Кураноскэ только прицокивал языком и тихо улыбался.
— На родине у меня не было возможности испытать компьютер.
— Отчего же?
— Дорогая энергия. Кто знает, сколько энергии потребляет человеческое сердце? А «Кондзё» — его несовершенная модель.
Ткаллер представлял, какое на улицах сейчас царит недоумение, может быть, снова паника. Полковник полиции разыскивает Кураноскэ, и японец пытается его успокоить: «Не волнуйтесь, скоро компьютер закончит подсчеты и город засверкает огнями!» — «Ну смотрите, — сверкает очами полковник, — А то мы вам устроим токийский фейерверк с парижским ондулянсионом!»
Ткаллер сидел в кресле своего темного кабинета и ожидал, чем завершится странная мелодия компьютера. Сколько людей сейчас ожидают, что машина точно и беспристрастно назовет два музыкальных произведения, без которых человечество просто не сможет существовать. Сейчас все просто помешаны на рекордах и лидерстве.

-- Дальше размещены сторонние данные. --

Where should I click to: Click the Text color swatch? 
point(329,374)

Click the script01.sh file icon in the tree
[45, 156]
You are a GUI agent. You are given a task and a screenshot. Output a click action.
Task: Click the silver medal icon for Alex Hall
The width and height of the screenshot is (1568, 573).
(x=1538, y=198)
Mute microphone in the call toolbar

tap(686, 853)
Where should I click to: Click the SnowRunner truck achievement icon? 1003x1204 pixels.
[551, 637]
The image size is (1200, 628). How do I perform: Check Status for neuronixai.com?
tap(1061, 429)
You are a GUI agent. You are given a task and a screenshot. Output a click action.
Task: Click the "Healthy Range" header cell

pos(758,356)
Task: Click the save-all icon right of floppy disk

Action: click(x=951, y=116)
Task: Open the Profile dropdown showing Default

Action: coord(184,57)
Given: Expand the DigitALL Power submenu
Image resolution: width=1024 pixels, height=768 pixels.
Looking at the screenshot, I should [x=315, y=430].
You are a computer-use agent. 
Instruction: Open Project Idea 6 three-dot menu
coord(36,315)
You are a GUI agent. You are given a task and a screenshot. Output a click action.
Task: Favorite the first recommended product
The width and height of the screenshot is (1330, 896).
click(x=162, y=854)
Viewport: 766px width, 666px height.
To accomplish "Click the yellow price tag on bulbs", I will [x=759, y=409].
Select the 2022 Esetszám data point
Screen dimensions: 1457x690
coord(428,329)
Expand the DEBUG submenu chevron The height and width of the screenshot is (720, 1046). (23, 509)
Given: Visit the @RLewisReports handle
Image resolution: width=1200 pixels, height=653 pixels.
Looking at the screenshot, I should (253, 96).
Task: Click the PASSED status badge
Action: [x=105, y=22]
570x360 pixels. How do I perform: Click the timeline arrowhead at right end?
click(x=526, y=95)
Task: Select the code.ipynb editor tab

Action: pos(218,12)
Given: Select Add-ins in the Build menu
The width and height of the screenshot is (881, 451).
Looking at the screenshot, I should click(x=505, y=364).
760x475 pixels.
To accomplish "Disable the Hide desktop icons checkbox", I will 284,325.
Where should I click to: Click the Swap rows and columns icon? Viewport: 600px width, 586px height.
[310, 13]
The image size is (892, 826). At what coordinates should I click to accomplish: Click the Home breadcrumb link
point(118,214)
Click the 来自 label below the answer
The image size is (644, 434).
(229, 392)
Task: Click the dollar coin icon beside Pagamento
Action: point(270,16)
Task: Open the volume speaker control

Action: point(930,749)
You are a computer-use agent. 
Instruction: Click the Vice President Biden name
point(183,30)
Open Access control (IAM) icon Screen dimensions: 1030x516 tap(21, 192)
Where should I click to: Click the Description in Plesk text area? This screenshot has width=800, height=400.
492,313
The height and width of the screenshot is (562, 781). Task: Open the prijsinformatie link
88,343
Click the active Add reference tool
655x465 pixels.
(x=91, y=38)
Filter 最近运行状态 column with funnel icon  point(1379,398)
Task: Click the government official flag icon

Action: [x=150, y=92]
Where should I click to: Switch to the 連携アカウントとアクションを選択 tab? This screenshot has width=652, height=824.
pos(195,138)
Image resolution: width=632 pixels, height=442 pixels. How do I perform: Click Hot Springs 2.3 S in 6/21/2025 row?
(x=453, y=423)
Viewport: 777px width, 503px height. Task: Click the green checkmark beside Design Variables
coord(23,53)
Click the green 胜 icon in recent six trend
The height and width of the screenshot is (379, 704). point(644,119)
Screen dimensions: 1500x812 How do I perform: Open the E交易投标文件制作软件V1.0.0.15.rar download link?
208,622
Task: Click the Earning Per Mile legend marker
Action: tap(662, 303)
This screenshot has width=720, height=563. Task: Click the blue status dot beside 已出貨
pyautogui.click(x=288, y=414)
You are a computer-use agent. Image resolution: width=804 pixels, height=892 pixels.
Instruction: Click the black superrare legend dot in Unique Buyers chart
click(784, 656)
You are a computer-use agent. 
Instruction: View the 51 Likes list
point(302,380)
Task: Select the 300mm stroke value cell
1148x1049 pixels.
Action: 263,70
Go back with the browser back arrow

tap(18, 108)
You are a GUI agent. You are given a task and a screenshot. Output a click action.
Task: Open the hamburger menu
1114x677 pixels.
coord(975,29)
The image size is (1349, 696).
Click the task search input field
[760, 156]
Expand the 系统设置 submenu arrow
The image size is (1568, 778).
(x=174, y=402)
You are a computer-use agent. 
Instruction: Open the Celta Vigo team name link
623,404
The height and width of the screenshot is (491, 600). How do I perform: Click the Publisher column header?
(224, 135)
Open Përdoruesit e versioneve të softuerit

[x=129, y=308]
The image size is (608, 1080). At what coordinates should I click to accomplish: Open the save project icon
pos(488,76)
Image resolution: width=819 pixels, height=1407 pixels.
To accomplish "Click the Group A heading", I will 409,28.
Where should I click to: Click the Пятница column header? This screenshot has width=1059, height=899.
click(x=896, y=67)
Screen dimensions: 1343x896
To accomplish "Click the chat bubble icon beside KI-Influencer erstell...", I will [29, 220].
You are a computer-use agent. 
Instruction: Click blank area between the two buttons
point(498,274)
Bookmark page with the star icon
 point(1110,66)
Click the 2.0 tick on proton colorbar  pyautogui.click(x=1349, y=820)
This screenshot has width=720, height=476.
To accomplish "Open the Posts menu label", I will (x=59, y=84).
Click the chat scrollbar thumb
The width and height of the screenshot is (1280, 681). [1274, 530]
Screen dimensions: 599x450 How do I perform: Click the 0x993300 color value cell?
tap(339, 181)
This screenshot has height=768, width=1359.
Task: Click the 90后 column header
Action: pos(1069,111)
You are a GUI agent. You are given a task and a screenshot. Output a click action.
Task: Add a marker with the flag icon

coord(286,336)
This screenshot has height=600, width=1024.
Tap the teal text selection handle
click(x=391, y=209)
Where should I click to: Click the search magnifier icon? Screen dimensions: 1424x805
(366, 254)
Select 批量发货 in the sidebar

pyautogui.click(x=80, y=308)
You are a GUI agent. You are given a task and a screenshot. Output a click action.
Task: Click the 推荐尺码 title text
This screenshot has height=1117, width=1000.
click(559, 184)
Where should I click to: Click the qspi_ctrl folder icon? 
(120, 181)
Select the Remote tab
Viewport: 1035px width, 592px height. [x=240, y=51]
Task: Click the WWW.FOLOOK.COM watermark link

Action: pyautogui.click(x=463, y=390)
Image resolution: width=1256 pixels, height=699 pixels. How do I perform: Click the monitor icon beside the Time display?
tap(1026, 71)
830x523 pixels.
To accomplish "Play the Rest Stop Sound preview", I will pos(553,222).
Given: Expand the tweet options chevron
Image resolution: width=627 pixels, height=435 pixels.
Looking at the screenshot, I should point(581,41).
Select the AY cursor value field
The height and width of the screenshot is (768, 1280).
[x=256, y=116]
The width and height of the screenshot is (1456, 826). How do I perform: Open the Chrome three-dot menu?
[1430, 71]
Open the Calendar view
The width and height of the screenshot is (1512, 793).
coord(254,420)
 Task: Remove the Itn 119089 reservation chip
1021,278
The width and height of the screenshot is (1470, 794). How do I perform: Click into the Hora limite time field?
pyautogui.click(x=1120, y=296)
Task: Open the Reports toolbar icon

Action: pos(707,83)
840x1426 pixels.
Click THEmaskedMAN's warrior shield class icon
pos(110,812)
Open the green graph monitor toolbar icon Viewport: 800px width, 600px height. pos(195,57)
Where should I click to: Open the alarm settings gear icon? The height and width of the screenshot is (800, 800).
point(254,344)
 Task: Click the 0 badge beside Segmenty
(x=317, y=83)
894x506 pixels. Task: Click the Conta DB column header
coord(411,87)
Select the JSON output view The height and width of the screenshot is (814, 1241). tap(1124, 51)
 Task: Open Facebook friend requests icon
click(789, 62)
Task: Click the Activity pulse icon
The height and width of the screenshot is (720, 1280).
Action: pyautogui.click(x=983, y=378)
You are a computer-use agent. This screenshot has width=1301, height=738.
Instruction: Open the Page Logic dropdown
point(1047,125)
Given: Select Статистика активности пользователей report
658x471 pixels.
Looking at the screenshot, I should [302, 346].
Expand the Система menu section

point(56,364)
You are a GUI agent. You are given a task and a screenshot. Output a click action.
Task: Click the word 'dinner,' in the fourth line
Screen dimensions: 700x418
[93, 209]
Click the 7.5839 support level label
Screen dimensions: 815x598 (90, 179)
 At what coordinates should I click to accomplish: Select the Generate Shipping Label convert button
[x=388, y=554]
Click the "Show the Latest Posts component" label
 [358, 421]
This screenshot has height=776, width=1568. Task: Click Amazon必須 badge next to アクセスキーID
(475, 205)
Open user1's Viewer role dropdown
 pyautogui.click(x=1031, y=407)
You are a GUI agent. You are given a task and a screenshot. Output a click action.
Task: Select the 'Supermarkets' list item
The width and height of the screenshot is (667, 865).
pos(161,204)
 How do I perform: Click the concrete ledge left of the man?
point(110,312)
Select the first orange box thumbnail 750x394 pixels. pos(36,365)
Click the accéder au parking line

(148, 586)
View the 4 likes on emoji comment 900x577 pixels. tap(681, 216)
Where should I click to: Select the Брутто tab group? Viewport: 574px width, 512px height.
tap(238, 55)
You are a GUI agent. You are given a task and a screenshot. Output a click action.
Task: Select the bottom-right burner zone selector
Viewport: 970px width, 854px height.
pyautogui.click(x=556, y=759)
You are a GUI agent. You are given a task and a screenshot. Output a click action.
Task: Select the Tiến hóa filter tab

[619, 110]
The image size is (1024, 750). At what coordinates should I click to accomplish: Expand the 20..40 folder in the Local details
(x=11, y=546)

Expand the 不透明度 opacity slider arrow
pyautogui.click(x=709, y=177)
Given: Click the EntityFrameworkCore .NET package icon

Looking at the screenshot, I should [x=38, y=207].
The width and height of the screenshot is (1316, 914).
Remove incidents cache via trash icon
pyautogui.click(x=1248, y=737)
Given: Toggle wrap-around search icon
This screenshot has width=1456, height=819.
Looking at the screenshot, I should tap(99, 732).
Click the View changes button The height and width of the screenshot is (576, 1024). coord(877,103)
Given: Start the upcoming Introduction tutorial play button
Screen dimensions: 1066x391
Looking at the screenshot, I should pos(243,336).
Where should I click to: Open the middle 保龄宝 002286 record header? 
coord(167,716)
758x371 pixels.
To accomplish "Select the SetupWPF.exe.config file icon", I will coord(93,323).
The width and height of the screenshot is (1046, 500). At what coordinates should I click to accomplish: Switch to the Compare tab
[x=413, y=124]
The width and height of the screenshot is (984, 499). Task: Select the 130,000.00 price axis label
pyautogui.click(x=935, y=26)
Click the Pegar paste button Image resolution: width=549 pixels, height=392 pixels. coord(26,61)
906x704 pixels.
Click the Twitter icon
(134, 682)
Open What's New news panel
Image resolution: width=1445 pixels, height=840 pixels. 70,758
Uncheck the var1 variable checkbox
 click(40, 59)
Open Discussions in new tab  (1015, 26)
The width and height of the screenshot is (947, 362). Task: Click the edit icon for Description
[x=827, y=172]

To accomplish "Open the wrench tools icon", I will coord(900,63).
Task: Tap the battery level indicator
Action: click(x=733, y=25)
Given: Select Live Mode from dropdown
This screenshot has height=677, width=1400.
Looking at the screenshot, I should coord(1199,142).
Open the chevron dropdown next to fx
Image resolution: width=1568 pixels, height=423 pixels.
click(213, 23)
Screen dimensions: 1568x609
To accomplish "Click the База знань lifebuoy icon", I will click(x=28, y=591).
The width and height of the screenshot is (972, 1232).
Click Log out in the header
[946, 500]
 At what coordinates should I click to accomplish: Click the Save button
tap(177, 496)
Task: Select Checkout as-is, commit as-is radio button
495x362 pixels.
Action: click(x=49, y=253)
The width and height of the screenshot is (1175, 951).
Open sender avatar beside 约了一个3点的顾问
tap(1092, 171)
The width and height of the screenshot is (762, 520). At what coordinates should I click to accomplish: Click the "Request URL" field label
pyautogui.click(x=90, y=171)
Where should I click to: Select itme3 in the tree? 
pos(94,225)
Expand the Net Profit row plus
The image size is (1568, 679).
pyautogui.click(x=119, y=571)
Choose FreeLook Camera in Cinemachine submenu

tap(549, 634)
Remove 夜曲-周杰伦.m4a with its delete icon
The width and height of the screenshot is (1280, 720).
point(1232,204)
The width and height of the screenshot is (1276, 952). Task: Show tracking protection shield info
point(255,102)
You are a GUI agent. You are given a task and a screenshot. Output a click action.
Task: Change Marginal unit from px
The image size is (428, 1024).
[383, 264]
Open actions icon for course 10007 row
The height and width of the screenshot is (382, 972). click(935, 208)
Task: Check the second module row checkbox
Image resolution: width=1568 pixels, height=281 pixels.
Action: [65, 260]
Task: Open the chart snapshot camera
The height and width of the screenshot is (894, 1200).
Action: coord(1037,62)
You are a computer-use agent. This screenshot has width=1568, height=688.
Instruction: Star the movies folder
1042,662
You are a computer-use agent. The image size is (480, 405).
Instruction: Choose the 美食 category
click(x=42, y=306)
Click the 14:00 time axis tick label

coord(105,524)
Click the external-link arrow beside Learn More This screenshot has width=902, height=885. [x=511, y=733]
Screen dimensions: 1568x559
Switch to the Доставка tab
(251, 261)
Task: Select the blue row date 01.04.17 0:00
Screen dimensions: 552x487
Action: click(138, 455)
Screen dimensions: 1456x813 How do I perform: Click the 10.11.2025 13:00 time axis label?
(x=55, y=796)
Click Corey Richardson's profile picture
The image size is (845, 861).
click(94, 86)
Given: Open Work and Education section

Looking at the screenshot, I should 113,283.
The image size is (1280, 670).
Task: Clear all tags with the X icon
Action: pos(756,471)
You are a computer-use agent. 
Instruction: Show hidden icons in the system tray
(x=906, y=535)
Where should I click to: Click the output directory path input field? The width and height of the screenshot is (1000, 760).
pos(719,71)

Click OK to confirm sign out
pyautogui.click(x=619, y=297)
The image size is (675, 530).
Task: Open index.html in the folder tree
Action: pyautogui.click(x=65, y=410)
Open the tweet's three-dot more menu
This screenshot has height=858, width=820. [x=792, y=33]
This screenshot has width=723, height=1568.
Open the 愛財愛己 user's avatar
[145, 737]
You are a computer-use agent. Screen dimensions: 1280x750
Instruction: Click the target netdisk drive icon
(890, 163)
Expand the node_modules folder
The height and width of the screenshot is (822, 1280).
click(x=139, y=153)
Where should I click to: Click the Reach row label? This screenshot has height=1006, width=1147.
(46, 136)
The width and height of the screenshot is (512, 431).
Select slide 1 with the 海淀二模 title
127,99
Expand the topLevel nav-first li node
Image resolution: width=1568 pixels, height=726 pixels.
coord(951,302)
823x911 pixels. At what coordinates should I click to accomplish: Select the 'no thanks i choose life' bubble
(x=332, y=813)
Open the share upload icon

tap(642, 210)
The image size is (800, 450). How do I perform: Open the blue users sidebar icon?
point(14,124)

Вопрос первенства давно интересовал и Ткаллера. Когда он учился в школе, ему объяснили, что самая высокая гора — Джомолунгма, самая длинная и полноводная река — Нил, самая населенная страна — Китай… Книга рекордов Гиннесса развернула перед ним список рекордов и достижений. Кроме того, Ткаллер знал, что существует множество приборов для различных измерений: градусники, спидометры, омметры, барометры, простые весы — и так далее. В юные годы Ткаллер даже тетрадь завел, куда заносил всевозможные рекорды и достижения. И только когда он попробовал заполнить графу «искусство», юный Ткаллер впал в глубокое недоумение. Никто ему не мог объяснить и нигде он не мог прочесть, кто самый великий писатель, композитор, художник, какая самая знаменитая книга, опера, картина. И только один старичок эмигрант, находившийся в постоянном подпитии, пояснил однажды: «Все, что создано в области духа, не измерить и не вычислить. Люди никогда не сойдутся во мнениях, кто выше — Бах или Бетховен, Гете или Толстой. Приборов таких нет и, бог даст, никогда не будет».